The first question on appeal is whether the order and judgment of December 22, 1959 [No. 19444], denying plaintiff's request for an injunction is an appealable order. Defendants argue that since the order is labeled 'interlocutory' and is by its terms temporary in effect, it is not an appealable one; plaintiff contends that the order is final and appealable.

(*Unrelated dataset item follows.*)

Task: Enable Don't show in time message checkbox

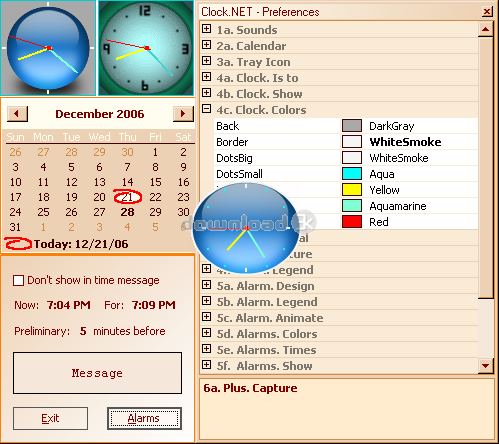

'Generally no appeal can be taken except from a final order or judgment as defined in the statutes and developed in the case law. Code Civ.Proc. § 963; Lavine v. Jessup, 48 Cal.2d 611, 613, 311 P.2d 8. It is recognized, however, that the term 'a final judgment' as used in the statute is not limited to the final judgment entered in an action (Sharon v. Sharon, 67 Cal. 185, 196, 7 P. 456, 635, 8 P. 709), and that it is the substance and effect and not the designation 'interlocutory' or 'final' which determines the appealability of a judgment * * *' Southern Pacific Co. v. Oppenheimer, 54 Cal.2d 784, 785, 8 Cal.Rptr. 657, 658; In re Los Angeles County Pioneer Society, 40 Cal.2d 852, 857-858, 257 P.2d 1; Lyon v. Goss, 19 Cal.2d 659, 669-670, 123 P.2d 11; Security-First Nat. Bank of Los Angeles v. Superior Court, 132 Cal.App. 683, 23 P.2d 1055.

Section 963 of the Code of Civil Procedure specifically provides and appeal will lie from an order granting or refusing to grant an injunction (Code Civ.Proc. § 963, subd 2). The intent of the statute is that all orders granting or refusing injunctions shall be...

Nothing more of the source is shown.